Joe Brown

Personal information
- Full name: Joseph William Brown
- Date of birth: 3 April 1988 (age 38)
- Place of birth: Bradford, England
- Height: 5 ft 10 in (1.78 m)
- Positions: Midfielder; striker;

Team information
- Current team: Bradford Park Avenue

Youth career
- 2004–2005: Bradford City

Senior career*
- Years: Team / Apps / (Gls)
- 2005–2007: Bradford City / 19 / (1)
- 2007–: Bradford Park Avenue / 0 / (0)

= Joe Brown (footballer, born 1988) =

English footballer (born 1988)

Joseph William Brown (born 3 April 1988) is an English footballer, who plays for Bradford Park Avenue.

==Career==

Brown signed for Bradford City as an apprentice in 2004. He made his debut for the Bantams in a Football League Trophy first-round game at Morecambe on 22 November 2005 when he came on as an 82nd-minute substitute. He scored a last-minute winner. In the second round he was again a scoring substitute but Bradford lost 2–1. His league debut came in December in a goalless draw at Scunthorpe United. He scored his one and only league goal for Bradford – again in the 90th minute – after coming on as substitute against Blackpool in March.

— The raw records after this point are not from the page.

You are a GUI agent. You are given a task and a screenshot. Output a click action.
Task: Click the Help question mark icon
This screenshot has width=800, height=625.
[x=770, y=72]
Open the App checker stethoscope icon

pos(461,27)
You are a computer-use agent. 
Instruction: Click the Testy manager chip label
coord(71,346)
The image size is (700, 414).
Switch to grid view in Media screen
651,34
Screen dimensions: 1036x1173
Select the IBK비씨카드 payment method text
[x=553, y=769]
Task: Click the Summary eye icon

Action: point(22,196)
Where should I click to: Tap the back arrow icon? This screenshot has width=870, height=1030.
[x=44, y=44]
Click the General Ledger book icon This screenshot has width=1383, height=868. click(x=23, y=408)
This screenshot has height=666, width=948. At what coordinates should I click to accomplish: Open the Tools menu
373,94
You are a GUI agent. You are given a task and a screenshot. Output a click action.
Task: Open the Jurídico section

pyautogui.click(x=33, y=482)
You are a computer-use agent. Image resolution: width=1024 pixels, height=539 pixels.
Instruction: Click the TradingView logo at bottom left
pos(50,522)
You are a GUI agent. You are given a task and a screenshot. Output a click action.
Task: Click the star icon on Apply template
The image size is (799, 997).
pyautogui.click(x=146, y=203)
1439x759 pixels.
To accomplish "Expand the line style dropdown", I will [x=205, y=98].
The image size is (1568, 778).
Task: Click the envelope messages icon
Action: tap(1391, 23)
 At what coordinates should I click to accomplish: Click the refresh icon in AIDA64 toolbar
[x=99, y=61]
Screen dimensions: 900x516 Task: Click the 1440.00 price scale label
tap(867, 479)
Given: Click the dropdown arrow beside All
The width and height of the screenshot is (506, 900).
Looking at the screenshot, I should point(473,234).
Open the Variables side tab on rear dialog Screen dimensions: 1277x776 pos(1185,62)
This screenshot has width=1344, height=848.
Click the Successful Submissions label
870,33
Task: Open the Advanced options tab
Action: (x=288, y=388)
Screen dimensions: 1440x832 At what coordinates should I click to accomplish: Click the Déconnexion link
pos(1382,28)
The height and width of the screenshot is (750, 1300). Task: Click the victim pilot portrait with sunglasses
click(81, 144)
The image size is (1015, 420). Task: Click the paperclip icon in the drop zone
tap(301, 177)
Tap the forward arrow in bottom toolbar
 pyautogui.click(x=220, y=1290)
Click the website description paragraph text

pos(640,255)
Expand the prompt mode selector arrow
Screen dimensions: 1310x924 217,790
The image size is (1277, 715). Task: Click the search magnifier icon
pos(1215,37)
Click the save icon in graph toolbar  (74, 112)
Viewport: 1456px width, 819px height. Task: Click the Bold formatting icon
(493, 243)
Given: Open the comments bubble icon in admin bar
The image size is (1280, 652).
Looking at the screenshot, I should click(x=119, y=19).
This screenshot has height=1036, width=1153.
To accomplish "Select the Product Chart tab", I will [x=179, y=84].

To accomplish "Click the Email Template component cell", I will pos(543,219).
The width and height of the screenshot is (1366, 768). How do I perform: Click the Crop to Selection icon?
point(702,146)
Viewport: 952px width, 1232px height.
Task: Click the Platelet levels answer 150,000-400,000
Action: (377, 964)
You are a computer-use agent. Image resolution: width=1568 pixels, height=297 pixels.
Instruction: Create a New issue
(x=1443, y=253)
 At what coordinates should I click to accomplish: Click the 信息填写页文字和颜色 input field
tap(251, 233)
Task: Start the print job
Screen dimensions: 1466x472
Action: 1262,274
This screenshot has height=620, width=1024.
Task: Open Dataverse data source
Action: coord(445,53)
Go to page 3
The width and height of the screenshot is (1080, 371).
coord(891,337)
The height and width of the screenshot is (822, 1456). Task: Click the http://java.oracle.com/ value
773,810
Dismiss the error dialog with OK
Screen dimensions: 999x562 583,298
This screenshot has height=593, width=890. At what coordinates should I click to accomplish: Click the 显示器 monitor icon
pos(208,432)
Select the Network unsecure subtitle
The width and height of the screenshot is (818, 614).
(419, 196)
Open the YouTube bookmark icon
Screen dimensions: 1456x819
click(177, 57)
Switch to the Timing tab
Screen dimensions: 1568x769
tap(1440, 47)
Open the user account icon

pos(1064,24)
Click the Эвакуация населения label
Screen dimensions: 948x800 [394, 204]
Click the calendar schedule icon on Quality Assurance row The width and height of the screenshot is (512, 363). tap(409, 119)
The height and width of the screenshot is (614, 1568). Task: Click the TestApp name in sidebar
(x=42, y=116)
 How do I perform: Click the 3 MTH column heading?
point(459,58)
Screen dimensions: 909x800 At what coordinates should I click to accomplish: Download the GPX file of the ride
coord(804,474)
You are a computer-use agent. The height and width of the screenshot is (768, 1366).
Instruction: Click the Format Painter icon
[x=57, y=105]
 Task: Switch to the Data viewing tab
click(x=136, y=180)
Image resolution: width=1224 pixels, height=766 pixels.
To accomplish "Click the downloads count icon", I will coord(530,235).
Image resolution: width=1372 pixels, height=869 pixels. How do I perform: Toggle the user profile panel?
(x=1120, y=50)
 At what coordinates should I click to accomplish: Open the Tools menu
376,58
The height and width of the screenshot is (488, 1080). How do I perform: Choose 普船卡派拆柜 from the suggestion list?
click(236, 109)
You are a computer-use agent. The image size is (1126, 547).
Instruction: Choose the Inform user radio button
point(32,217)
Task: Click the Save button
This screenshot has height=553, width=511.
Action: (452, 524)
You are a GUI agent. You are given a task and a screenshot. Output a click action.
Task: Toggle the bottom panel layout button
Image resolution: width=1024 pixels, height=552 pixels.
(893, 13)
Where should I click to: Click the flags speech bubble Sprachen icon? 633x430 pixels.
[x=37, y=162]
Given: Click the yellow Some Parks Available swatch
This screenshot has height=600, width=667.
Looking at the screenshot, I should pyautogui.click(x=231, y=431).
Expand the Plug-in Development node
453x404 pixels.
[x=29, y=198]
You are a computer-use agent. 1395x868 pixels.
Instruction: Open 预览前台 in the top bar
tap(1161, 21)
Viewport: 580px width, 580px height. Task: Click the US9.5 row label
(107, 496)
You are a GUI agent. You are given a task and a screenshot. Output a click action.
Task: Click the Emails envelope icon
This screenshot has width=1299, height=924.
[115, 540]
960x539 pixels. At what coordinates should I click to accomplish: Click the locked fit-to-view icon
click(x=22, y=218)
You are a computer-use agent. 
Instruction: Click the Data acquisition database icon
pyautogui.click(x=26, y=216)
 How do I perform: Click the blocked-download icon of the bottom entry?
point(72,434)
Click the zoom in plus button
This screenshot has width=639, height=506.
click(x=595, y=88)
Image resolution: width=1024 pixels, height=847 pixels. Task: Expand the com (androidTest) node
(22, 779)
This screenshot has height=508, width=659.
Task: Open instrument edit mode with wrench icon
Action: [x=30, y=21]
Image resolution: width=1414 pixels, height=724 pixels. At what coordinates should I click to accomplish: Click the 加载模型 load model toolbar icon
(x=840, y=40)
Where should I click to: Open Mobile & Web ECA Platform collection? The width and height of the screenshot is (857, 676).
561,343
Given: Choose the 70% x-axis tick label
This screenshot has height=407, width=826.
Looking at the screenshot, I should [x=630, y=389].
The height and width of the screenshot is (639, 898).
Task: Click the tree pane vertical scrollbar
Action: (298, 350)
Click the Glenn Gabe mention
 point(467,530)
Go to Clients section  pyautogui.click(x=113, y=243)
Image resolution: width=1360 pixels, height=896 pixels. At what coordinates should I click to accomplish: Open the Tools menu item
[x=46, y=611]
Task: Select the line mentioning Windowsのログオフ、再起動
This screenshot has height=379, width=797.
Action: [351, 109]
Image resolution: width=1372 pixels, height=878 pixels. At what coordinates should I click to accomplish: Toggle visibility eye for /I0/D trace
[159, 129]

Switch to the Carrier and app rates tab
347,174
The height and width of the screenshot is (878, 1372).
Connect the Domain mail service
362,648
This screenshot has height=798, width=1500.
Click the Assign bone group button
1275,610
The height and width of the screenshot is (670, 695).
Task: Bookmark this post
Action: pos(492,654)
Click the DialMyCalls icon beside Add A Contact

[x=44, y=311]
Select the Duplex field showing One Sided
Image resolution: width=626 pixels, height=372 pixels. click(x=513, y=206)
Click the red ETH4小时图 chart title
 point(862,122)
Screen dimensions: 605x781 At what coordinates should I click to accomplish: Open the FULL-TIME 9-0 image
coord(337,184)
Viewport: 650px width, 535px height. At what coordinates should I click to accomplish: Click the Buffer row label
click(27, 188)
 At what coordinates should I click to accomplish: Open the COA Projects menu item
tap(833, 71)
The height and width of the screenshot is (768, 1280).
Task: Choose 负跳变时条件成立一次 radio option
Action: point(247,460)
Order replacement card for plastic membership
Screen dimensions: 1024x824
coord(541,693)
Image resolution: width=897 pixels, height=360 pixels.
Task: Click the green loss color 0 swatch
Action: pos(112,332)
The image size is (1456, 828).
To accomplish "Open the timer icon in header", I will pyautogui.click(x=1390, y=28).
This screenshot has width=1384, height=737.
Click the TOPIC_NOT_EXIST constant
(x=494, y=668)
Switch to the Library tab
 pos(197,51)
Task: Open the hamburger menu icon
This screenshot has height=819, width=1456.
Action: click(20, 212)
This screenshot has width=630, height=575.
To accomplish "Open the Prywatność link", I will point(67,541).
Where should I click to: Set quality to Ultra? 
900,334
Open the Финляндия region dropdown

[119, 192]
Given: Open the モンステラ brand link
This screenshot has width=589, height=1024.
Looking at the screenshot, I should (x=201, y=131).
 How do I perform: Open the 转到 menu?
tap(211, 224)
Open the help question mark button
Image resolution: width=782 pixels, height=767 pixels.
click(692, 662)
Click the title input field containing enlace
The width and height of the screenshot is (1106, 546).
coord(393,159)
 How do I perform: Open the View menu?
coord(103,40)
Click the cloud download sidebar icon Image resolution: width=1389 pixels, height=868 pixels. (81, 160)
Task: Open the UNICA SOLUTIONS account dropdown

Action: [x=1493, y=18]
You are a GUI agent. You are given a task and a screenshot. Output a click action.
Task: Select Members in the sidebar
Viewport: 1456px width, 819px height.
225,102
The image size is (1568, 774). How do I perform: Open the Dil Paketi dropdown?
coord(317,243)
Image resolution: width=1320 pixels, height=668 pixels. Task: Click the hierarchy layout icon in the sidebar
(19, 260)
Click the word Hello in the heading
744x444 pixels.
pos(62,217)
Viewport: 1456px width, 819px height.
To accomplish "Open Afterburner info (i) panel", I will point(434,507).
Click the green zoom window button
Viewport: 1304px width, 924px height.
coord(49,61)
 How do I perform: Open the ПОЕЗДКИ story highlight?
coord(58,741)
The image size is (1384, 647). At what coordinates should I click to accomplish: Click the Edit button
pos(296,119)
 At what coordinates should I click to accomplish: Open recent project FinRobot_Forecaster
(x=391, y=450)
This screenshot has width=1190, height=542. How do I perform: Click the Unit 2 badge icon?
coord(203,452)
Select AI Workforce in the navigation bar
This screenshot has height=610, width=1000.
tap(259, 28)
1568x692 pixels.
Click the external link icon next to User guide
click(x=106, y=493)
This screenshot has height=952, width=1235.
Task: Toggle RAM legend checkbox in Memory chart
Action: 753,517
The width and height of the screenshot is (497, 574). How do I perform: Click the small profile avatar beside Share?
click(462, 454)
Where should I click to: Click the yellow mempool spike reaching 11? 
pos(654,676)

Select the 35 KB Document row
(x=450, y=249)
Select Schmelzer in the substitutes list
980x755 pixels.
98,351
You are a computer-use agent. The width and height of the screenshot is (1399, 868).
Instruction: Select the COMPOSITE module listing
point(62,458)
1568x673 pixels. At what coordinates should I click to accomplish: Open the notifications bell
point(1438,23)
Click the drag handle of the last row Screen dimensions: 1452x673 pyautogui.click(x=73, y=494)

The following season, he again scored a Football League Trophy goal. Brown was given a three-match suspension after losing his appeal against a red-card in Bradford's 4–1 loss against Blackpool and was released by City at the end of the 2006–07 season after making just seven appearances.

He went on trial with York City at the end of the 2006–07 season but was deemed "no better than what we have got" by manager Billy McEwan. He later had a trial with Halifax Town and trained with several league clubs, but eventually joined Bradford Park Avenue in August 2007.